Language & Vision
Interactive Audio-Haptic Perception for Blind and Low-Vision Users
PI: Kathleen McKeown
Co-PI: Tatiana Emmanouil, Nikolaus Kriegeskorte, and Brian Smith,
Abstract
This project seeks to build an assistive technology that gives BLV people an audio-haptic sense of vision that is similarly interactive and flexible as the human visual system, enabling interactive shifts of spatial focus to “zoom in” or “pan” to different areas as needed, and providing information that ranges from the sensory (shape, texture, color), to the semantic (objects and their parts) to the relational (arrows of the scene graph), and on to the contextual level (past, future, knowledge base). Computer vision (including panoptic segmentation and scene understanding) and large language models are now sufficiently advanced and well-integrated to provide the information from cameras and learned contextual knowledge. The challenge is to make this information interactively accessible to BLV people to help them experience the visual world and, in particular, complex forms of art. Our system will be designed based on cognitive and neuroscientific insights (led by cognitive psychologist Emmanouil and computational neuroscientist Kriegeskorte) and, specifically, studies on scene gist, saliency, attention, and eye movements.
Publications
Mechanisms of Audiovisual Language Integration in Humans and AI
PI: Tony Ro
Co-PI: Tatiana Emmanouil, Eva Dyer, Julia Hirschberg, and Christos H. Papadimitriou
Abstract
In this new project, we ask how biological and artificial systems integrate linguistic input with visual context to construct coherent multimodal representations. In natural communication, language rarely occurs in isolation. Visual information, such as a speaker’s gestures, facial expressions, and/or the surrounding scene, provides essential context that shapes or alters comprehension, particularly under conditions of ambiguity or noise [1,2]. Despite its importance,
the neural mechanisms that support context-sensitive audiovisual integration across time remain poorly understood.

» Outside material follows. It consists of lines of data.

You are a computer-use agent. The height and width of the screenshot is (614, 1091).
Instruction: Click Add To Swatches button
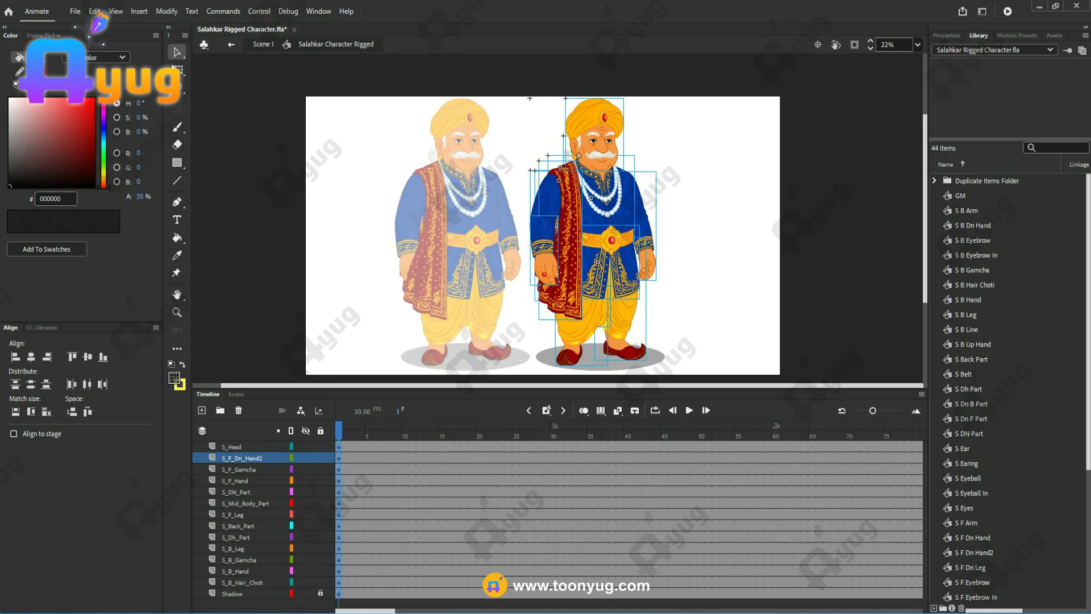click(x=47, y=249)
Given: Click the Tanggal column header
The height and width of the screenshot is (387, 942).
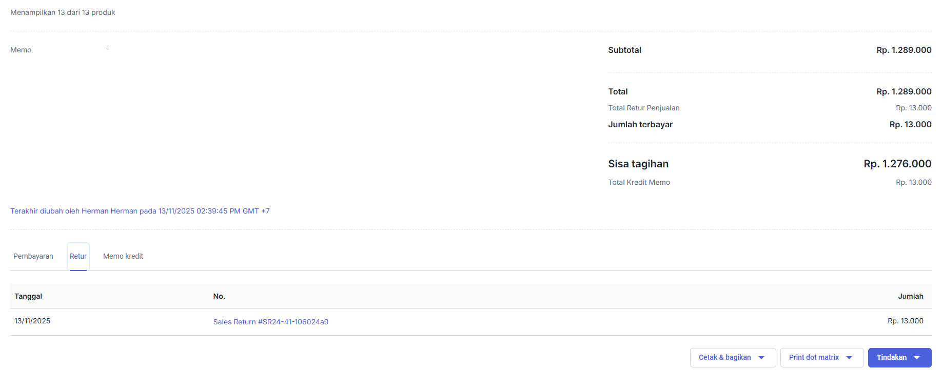Looking at the screenshot, I should pyautogui.click(x=28, y=296).
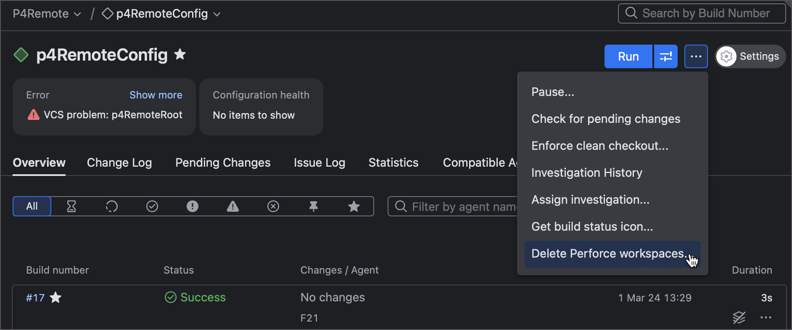Filter builds by running status spinner icon
This screenshot has height=330, width=792.
point(111,206)
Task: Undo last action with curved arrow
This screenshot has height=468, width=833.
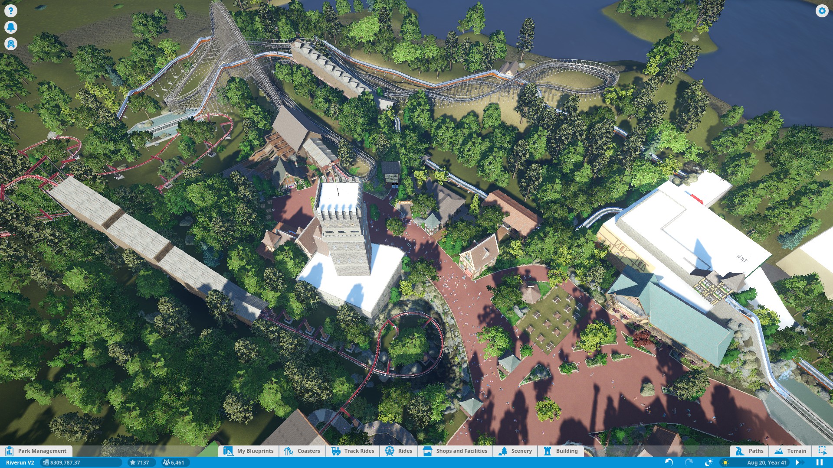Action: [x=669, y=462]
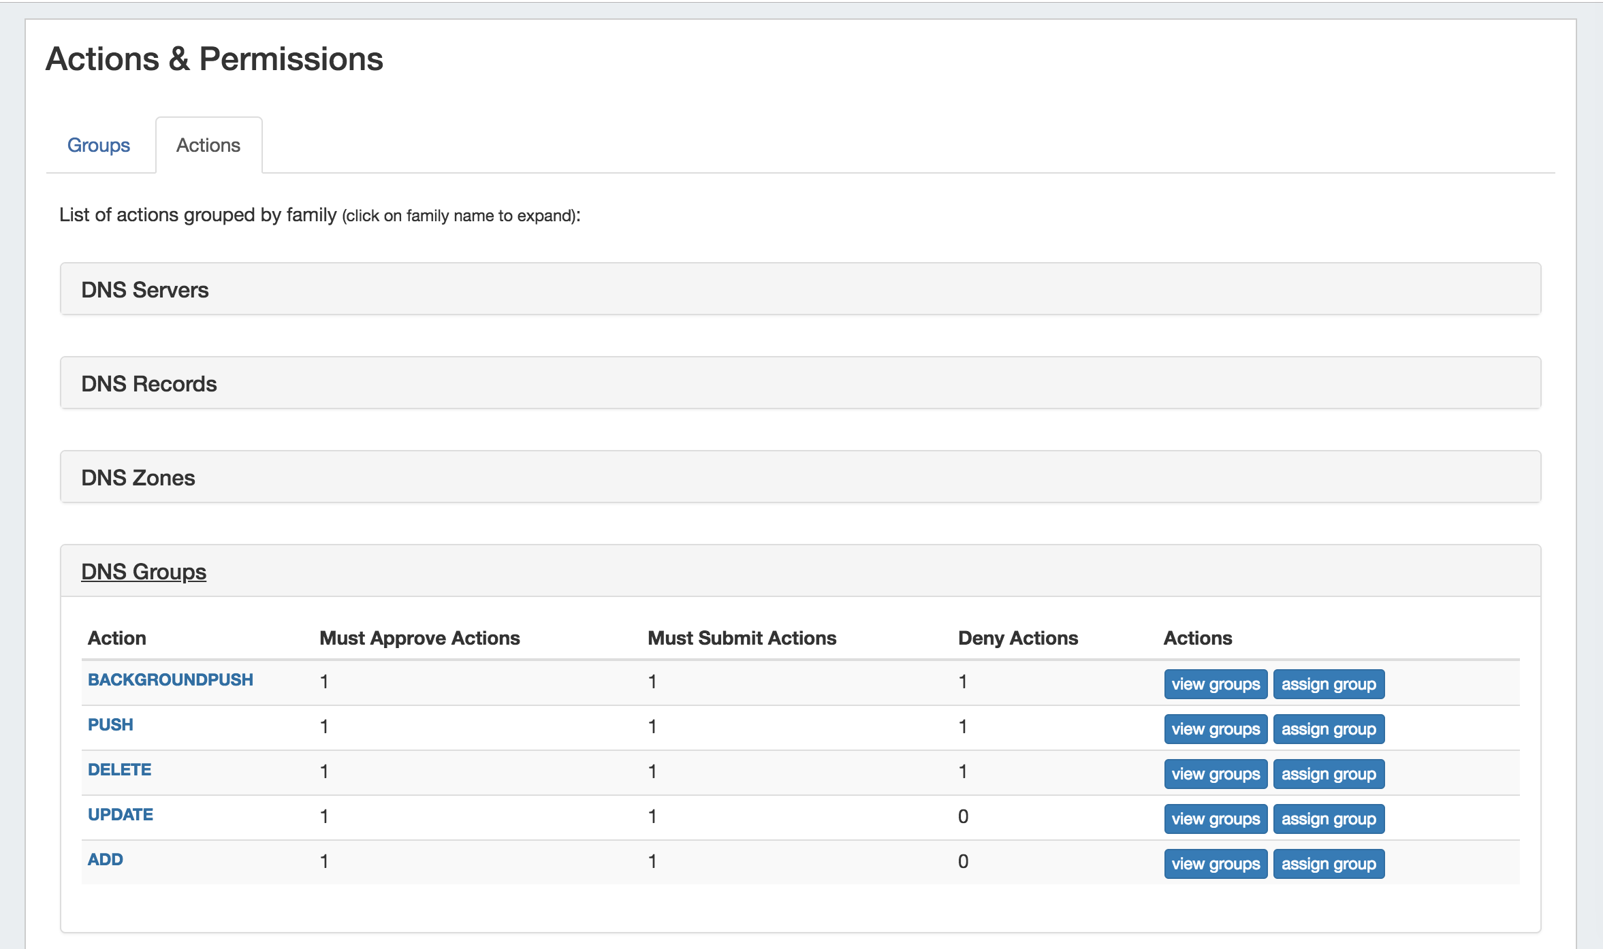Assign group to UPDATE action
Image resolution: width=1603 pixels, height=949 pixels.
pos(1329,819)
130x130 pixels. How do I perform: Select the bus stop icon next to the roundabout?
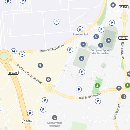pyautogui.click(x=13, y=51)
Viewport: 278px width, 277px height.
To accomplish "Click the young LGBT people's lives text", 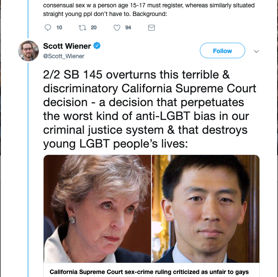I will [x=115, y=144].
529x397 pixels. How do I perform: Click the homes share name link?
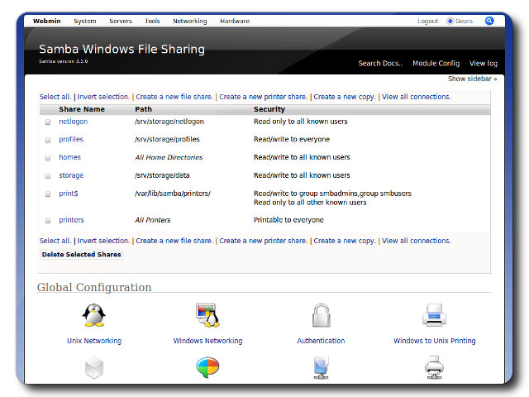(69, 157)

Furthermore, in artificial systems, large language models excel at local token prediction, and their multimodal extensions—visual language models (VLMs)—often outperform unimodal systems on visually grounded tasks (e.g., image-text reasoning and audiovisual scene understanding; [3,4]). However, it remains unclear whether VLMs integrate multimodal contexts in a manner that resembles human cognitive and neural processing or whether their performance reflects superficial statistical regularities.